Selon lui, la réglementation relative à la LBC/FT en Suisse a uniquement
été mise en place sous la pression internationale et se limite au
minimum requis pour échapper aux critiques.
38. Je soupçonne que l’absence de volonté politique pose problème
dans de nombreux pays. Lors de son audition par notre commission,
notre experte lettone a décrit de manière éloquente les récentes
améliorations apportées au système de LBC/FT dans son pays. Or,
celles-ci ont été mises en place uniquement à l’issue de plusieurs
scandales très médiatisés
Note, sous la pression des États-Unis
et de l’Union européenne. Il est intéressant de constater que les
fuites du FinCEN révèlent que les autorités allemandes compétentes
avaient évalué le dispositif letton en 2005 (donc juste avant les
scandales susmentionnés) et avaient constaté qu'il allait «plus
loin que les normes appliquées en Allemagne»
Note. Ironie de l’histoire, cette évaluation
pourrait même s’avérer exacte, puisque la CRF allemande s’est montrée
notoirement inefficace et aurait notamment fait de l’Allemagne le
pays préféré de la mafia italienne pour le blanchiment de capitaux
Note.
39. La législation et la réglementation nationales doivent protéger
l'autonomie et l'indépendance opérationnelles des CRF et encourager
une culture de la communication entre les organes compétents. Les CRF
ne disposent pas encore des ressources et des formations adéquates
sur le plan de l’analyse opérationnelle et stratégique, ainsi que
des tendances des technologies financières et des technologies de pointe,
qui leur permettraient d’être pleinement efficaces. L’action menée
en vue de faciliter l'adhésion aux normes internationales et l'expertise
pertinente doit être intensifiée. En outre, les régimes de LBC/FT
s'ouvrent avec une certaine lenteur à une coopération internationale
plus large et s'adaptent à la réalité, notamment aux menaces et
aux risques de ce qui est devenu un problème mondial.
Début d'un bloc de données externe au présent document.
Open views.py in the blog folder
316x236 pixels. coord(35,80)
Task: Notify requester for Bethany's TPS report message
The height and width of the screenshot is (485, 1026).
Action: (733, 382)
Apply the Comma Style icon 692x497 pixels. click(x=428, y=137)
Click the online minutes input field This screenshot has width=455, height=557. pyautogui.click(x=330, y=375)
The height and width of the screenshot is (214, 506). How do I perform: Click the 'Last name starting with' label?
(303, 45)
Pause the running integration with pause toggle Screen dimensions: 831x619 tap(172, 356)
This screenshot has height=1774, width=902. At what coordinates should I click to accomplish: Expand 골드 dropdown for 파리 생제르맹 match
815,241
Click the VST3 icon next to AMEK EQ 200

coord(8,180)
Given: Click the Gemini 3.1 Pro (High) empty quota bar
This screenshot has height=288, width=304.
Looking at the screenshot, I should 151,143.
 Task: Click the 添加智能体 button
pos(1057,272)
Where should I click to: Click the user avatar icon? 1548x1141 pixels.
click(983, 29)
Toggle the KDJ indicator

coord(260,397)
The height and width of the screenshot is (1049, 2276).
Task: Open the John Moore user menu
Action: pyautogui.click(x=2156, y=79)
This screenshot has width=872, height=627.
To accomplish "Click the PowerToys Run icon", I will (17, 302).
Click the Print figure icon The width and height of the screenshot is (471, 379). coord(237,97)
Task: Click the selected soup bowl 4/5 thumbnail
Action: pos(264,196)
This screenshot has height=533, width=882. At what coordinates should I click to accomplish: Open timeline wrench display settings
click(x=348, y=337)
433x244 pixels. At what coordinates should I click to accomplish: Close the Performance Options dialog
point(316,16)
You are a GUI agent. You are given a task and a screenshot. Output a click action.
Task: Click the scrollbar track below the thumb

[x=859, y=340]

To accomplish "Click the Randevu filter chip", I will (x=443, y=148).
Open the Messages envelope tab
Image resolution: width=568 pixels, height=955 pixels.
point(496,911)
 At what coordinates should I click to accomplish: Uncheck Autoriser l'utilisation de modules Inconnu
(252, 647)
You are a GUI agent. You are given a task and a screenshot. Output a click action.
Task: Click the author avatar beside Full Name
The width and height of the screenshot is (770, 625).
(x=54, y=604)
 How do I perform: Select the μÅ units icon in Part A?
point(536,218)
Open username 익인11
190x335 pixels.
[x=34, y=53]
40. Selon la Banque mondiale, les produits du crime organisé et
de la corruption de haut niveau dans le monde s'élèvent à plusieurs
milliers de milliards de USD chaque année. Les services répressifs
parviennent uniquement à en confisquer une infime partie. Le reste,
qui s'accumule entre les mains des membres de la criminalité organisée,
des fonctionnaires corrompus et des terroristes, représente une
énorme menace pour la démocratie, l'État de droit et la sécurité
nationale dans tous les États membres. En parallèle, les avoirs
illicites que les États parviennent à confisquer leur offrent une
possibilité considérable de générer les ressources nécessaires pour
faire face aux problèmes sociaux causés par le crime organisé, la
corruption et le terrorisme. Le fait de renforcer d’urgence le dépistage
et la confiscation des produits du crime est donc non seulement nécessaire,
mais pourrait même s’avérer hautement rémunérateur, au sens littéral
du terme. Cela devrait nous aider à faire naître dans l’ensemble
de nos pays la volonté politique indispensable pour prendre enfin
au sérieux la lutte contre le blanchiment de capitaux et la confiscation
des avoirs illicites à une échelle bien plus importante. Plus nous
attendons, plus il devient urgent de s'interroger sur les raisons
de ce manque évident de volonté politique.